DIRECTIONS FOR THIS TASK:
Every single entry needs to appear again exactly as given.

** MATERIAL PROVIDED follows **

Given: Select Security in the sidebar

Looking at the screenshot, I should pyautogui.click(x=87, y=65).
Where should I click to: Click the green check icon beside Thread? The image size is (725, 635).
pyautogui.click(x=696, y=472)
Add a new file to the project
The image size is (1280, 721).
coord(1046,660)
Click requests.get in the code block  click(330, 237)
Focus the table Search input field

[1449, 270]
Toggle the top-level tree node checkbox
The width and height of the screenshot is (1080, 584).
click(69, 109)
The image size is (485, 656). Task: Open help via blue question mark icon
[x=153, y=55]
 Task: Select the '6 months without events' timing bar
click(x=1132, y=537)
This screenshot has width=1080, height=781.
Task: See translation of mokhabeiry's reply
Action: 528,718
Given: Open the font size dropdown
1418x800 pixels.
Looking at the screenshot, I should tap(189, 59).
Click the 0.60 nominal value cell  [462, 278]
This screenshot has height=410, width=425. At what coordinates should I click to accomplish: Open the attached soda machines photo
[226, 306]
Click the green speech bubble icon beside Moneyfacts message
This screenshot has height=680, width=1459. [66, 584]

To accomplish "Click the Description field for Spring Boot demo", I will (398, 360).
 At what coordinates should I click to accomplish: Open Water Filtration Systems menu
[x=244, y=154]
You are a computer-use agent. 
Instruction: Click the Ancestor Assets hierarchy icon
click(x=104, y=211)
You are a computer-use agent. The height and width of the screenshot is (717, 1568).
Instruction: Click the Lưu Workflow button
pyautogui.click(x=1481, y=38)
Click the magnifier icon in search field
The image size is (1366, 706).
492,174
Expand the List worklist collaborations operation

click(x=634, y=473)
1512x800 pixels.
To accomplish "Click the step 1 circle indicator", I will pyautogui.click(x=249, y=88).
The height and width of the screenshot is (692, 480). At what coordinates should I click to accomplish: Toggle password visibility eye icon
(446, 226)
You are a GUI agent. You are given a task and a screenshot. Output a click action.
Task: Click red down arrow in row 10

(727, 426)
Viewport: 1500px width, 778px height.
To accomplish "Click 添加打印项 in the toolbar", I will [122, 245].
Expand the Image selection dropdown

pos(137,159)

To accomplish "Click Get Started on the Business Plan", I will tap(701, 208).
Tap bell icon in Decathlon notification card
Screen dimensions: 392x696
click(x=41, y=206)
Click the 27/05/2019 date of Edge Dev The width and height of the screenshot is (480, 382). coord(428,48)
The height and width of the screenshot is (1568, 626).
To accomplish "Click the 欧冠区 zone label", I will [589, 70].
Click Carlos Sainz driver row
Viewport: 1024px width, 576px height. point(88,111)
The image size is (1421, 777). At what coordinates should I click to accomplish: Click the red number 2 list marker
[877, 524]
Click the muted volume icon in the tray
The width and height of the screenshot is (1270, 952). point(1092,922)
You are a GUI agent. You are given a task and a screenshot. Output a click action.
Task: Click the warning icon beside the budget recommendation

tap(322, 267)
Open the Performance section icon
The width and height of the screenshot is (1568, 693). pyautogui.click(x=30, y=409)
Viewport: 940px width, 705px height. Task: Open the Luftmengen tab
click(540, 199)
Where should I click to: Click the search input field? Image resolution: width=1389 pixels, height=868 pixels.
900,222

** End of MATERIAL PROVIDED **

WRITTEN REPLY:
Given: Select Security in the sidebar

Looking at the screenshot, I should pyautogui.click(x=87, y=65).
Where should I click to: Click the green check icon beside Thread? The image size is (725, 635).
pyautogui.click(x=696, y=472)
Add a new file to the project
The image size is (1280, 721).
coord(1046,660)
Click requests.get in the code block  click(330, 237)
Focus the table Search input field

[1449, 270]
Toggle the top-level tree node checkbox
The width and height of the screenshot is (1080, 584).
click(69, 109)
The image size is (485, 656). Task: Open help via blue question mark icon
[x=153, y=55]
 Task: Select the '6 months without events' timing bar
click(x=1132, y=537)
This screenshot has width=1080, height=781.
Task: See translation of mokhabeiry's reply
Action: 528,718
Given: Open the font size dropdown
1418x800 pixels.
Looking at the screenshot, I should tap(189, 59).
Click the 0.60 nominal value cell  [462, 278]
This screenshot has height=410, width=425. At what coordinates should I click to accomplish: Open the attached soda machines photo
[226, 306]
Click the green speech bubble icon beside Moneyfacts message
This screenshot has height=680, width=1459. [66, 584]

To accomplish "Click the Description field for Spring Boot demo", I will (398, 360).
 At what coordinates should I click to accomplish: Open Water Filtration Systems menu
[x=244, y=154]
You are a computer-use agent. 
Instruction: Click the Ancestor Assets hierarchy icon
click(x=104, y=211)
You are a computer-use agent. The height and width of the screenshot is (717, 1568).
Instruction: Click the Lưu Workflow button
pyautogui.click(x=1481, y=38)
Click the magnifier icon in search field
The image size is (1366, 706).
492,174
Expand the List worklist collaborations operation

click(x=634, y=473)
1512x800 pixels.
To accomplish "Click the step 1 circle indicator", I will pyautogui.click(x=249, y=88).
The height and width of the screenshot is (692, 480). At what coordinates should I click to accomplish: Toggle password visibility eye icon
(446, 226)
You are a GUI agent. You are given a task and a screenshot. Output a click action.
Task: Click red down arrow in row 10

(727, 426)
Viewport: 1500px width, 778px height.
To accomplish "Click 添加打印项 in the toolbar", I will [122, 245].
Expand the Image selection dropdown

pos(137,159)

To accomplish "Click Get Started on the Business Plan", I will tap(701, 208).
Tap bell icon in Decathlon notification card
Screen dimensions: 392x696
click(x=41, y=206)
Click the 27/05/2019 date of Edge Dev The width and height of the screenshot is (480, 382). coord(428,48)
The height and width of the screenshot is (1568, 626).
To accomplish "Click the 欧冠区 zone label", I will [589, 70].
Click Carlos Sainz driver row
Viewport: 1024px width, 576px height. point(88,111)
The image size is (1421, 777). At what coordinates should I click to accomplish: Click the red number 2 list marker
[877, 524]
Click the muted volume icon in the tray
The width and height of the screenshot is (1270, 952). point(1092,922)
You are a GUI agent. You are given a task and a screenshot. Output a click action.
Task: Click the warning icon beside the budget recommendation

tap(322, 267)
Open the Performance section icon
The width and height of the screenshot is (1568, 693). pyautogui.click(x=30, y=409)
Viewport: 940px width, 705px height. Task: Open the Luftmengen tab
click(540, 199)
Where should I click to: Click the search input field? Image resolution: width=1389 pixels, height=868 pixels.
900,222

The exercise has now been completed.